Okay I’m feeling great this morning. Positively ebullient. Effervescent. Exultant. Elated. Ecstatic. Now that I’ve impressed everyone with my enviable command of the English language, synonyms for happy anyway (did you notice how all of them begin with E?), let me get into the why.
Remember about the project I was griping about yesterday? Yes, the same one authored by me but credited to someone else? Well, I just read that the actor has walked out of the project citing, what else, ‘date reasons.’ (Methinks it’s a monetary fallout as the same actor has recently delivered the only hit in an otherwise lacklustre summer.)
And so begins the cycle of narrations begins all over again. It could take, like forever, before the project goes on the floor.

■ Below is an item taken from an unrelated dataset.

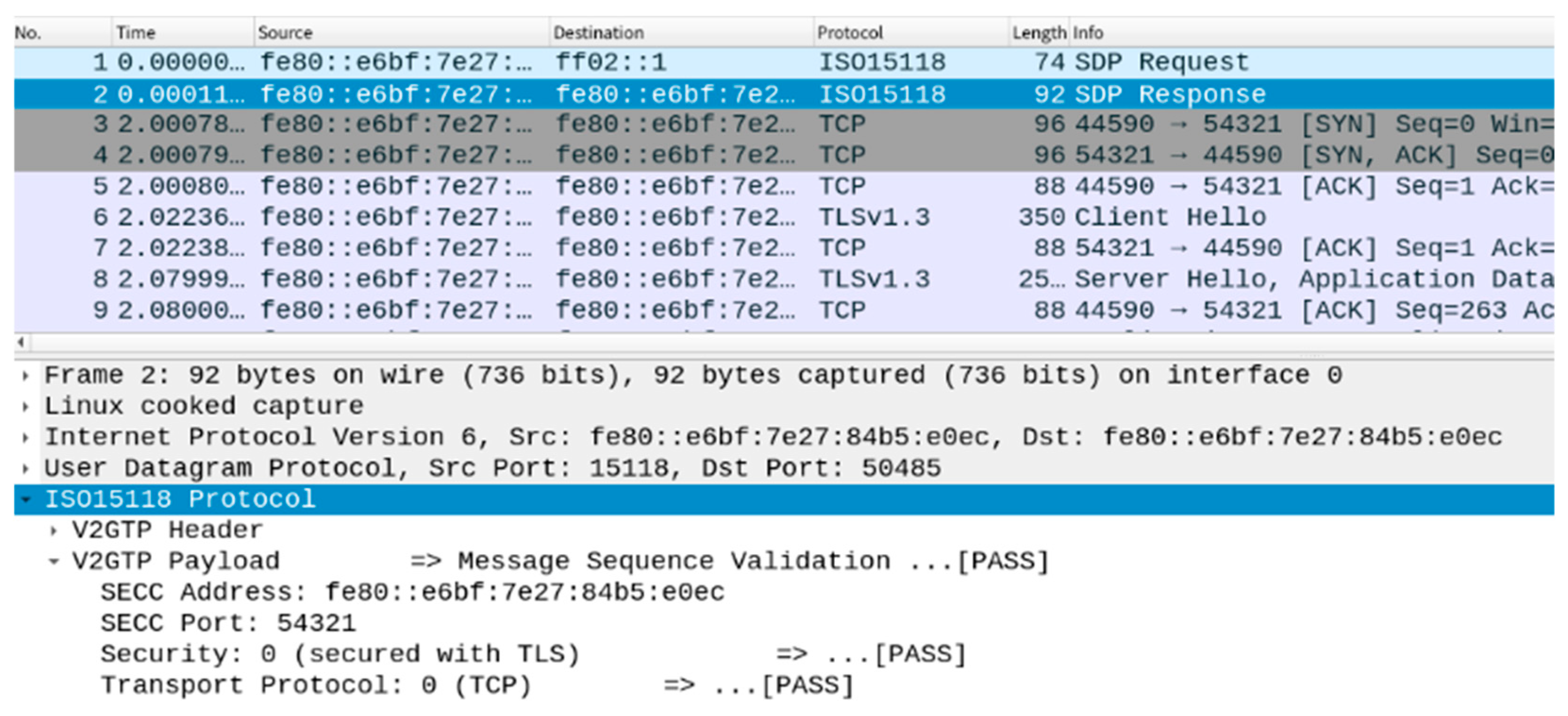Expand the Linux cooked capture section
The height and width of the screenshot is (716, 1568).
[25, 407]
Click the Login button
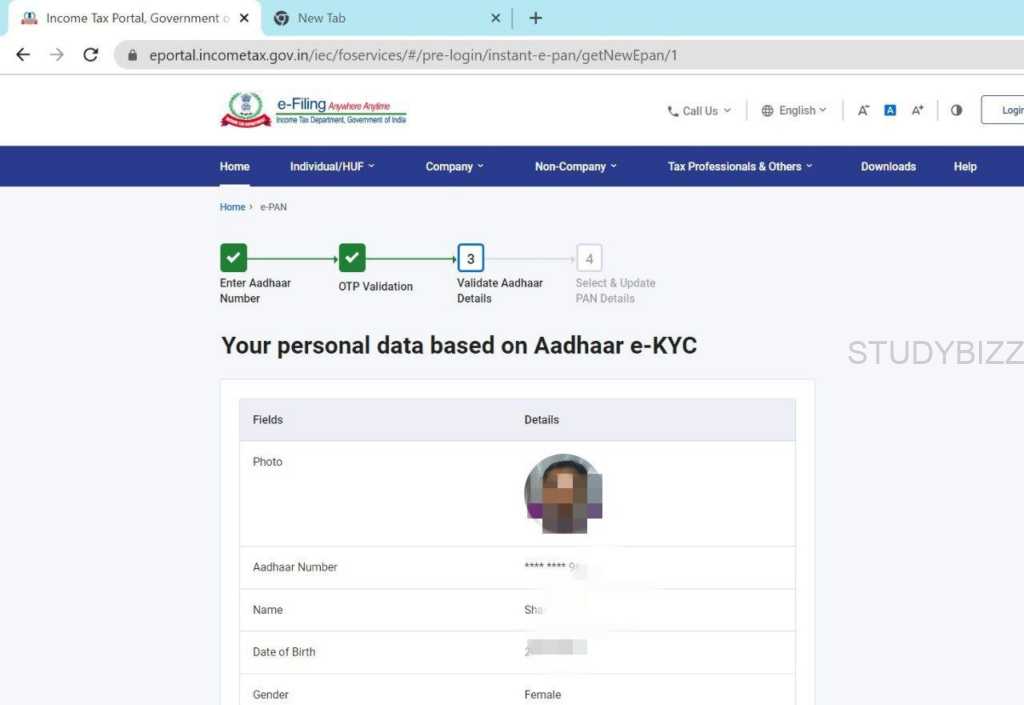 pyautogui.click(x=1005, y=111)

Juts to give you a little bit of history about the sordid affair, I was approached by this production house, flush from the success of their modest debut film, to pen the script for their next film. Which I did.
And then waited for them to call to ask me to accompany them on narrations. And waited. And waited.

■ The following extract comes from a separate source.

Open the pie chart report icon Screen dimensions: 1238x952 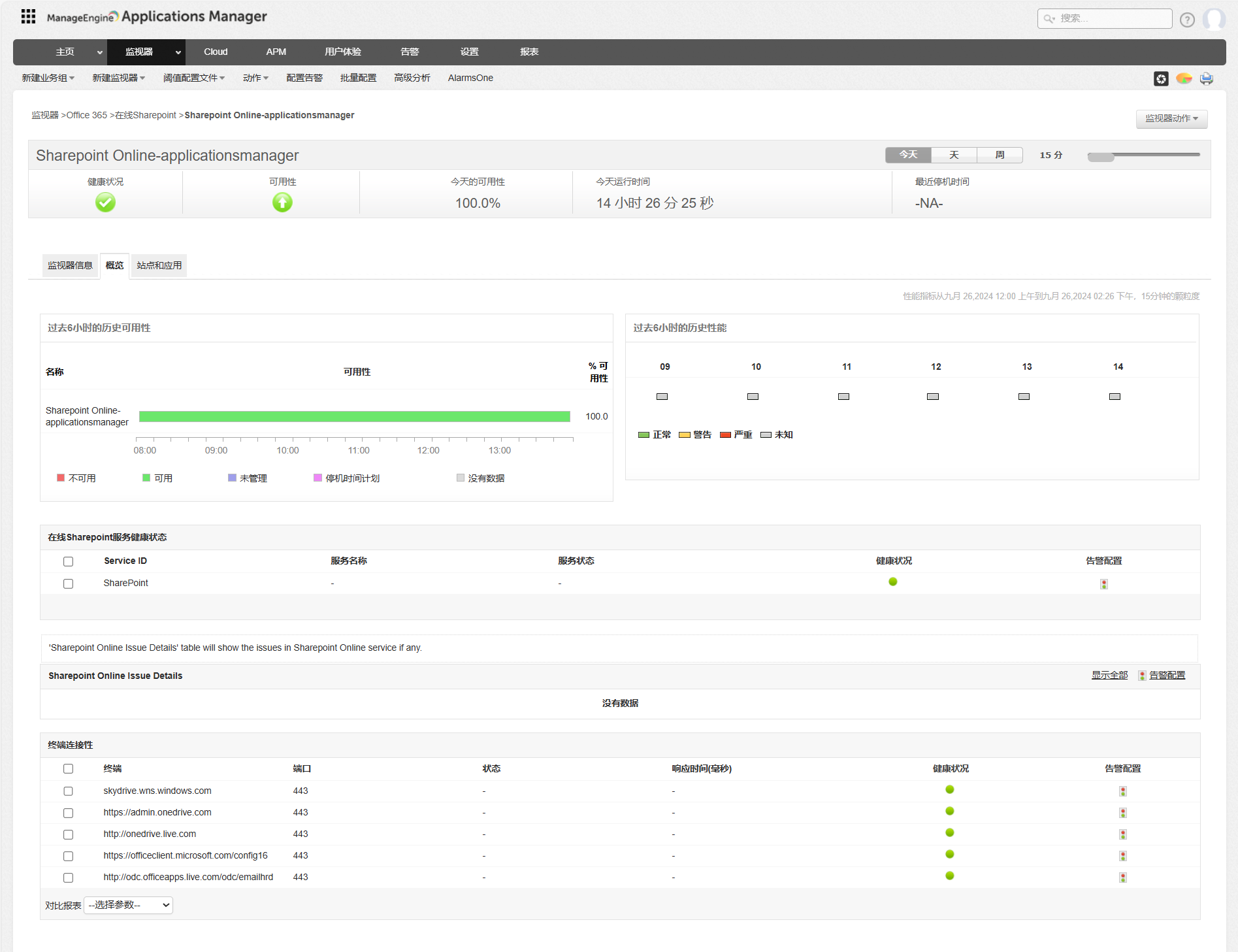click(x=1184, y=78)
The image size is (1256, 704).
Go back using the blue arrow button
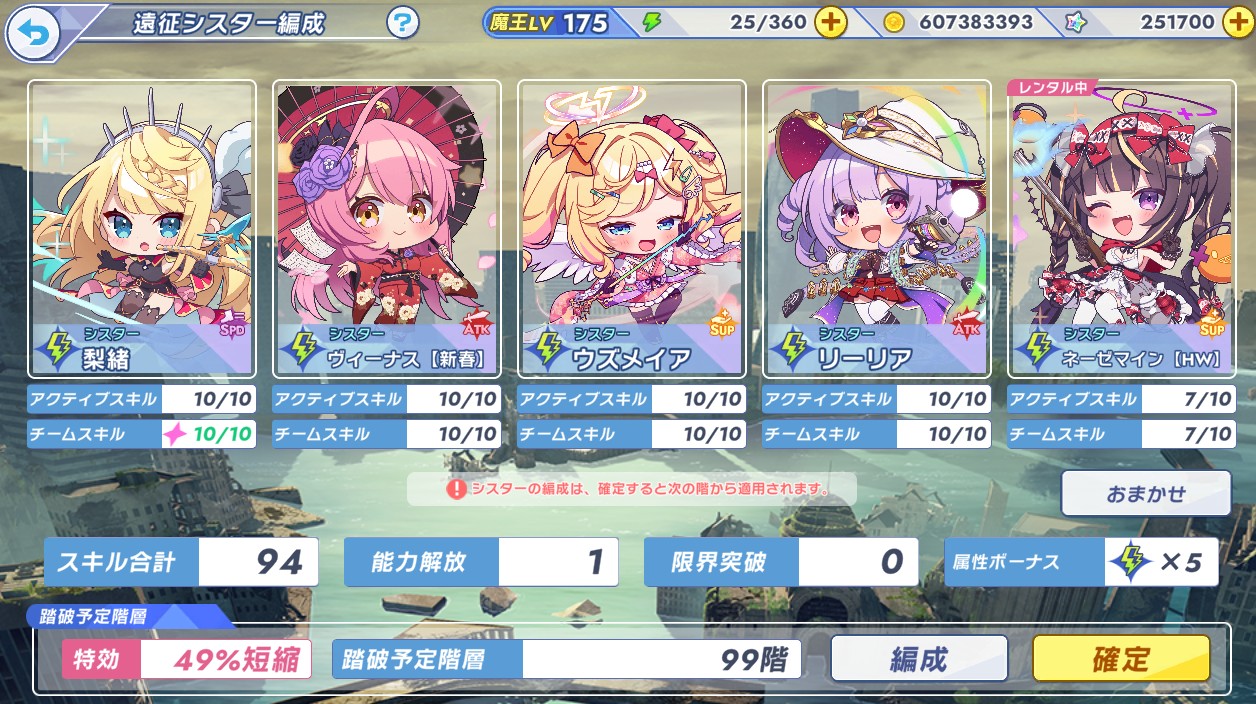pyautogui.click(x=33, y=35)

Then, a little while later, I happened to meet a director who happened to mention that he was directing the aforementioned film which was being written by…
I waited for him to drop my name (and am guilty of a little preening at the time), when I had a round trolley moment. You know when the camera swirls around you feverishly on a round trolley and the room closes in on you? The same.

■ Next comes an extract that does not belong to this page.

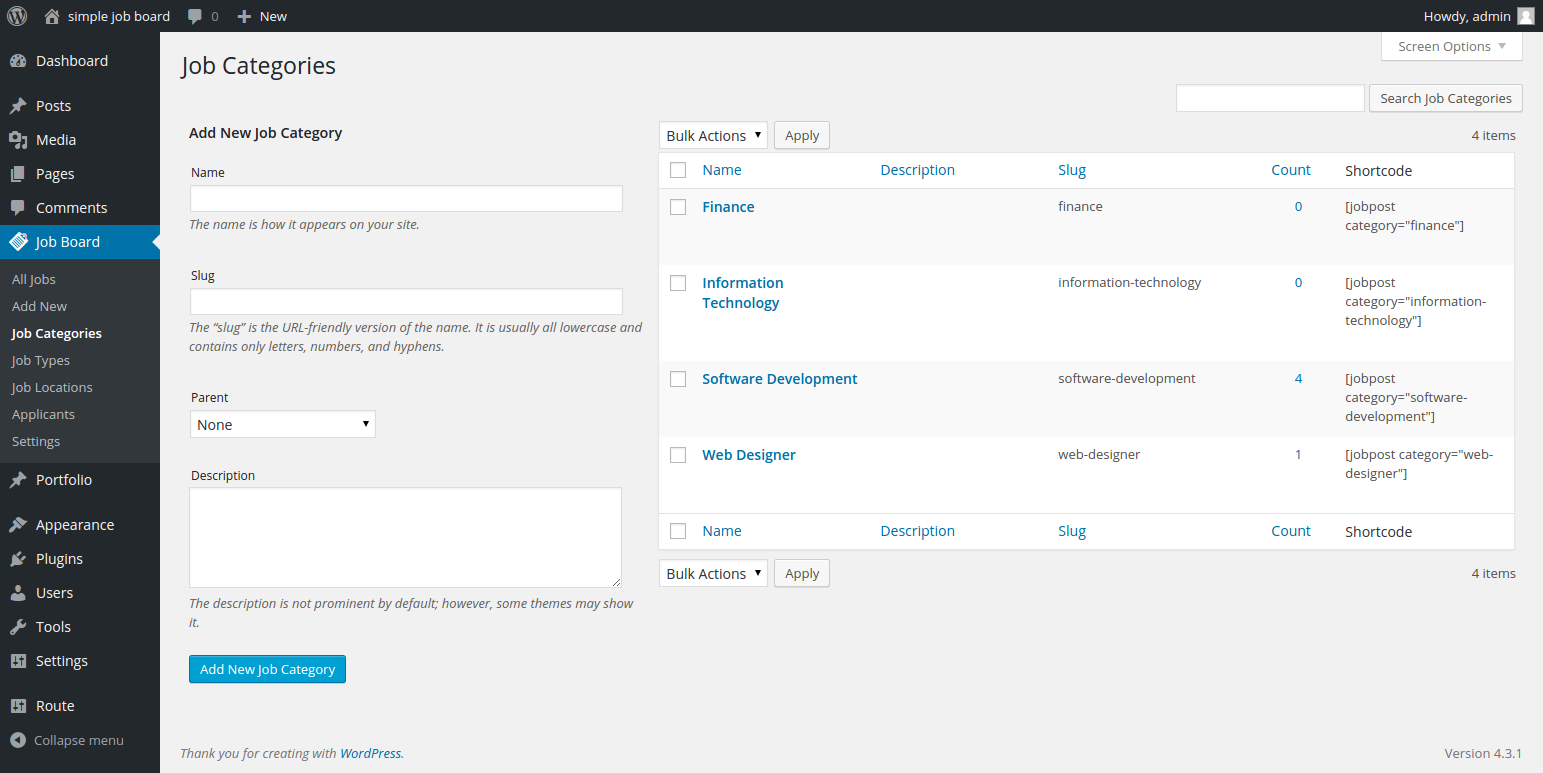Click the Media icon in the sidebar
This screenshot has width=1543, height=773.
18,140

He dropped someone else name, adding with a wink like he was in on a secret the rest of the world was oblivious to, that the producers had gotten someone else to write the script but decided to credit it to a weightier brand name.
I wondered what to do. After I slapped the smirk off his face, and put a hex on the project and everyone involved with it, of course.
Now I have the original copy, duly registered in my name, as well as the contract. My first impulse was to cry foul right then, and sue their asses, but then I figured it would be more ruinous for the production house if I let them complete the project and then sued at the time of release. As in the case of the music director Ram Sampat who recently sued Rakesh Roshan (click here if you don’t know the story), chances of a huge and speedy financial settlement improve considerably of you threaten to stay the release.
I don’t think there will be any need to sue anymore. I’m happy that the hex worked.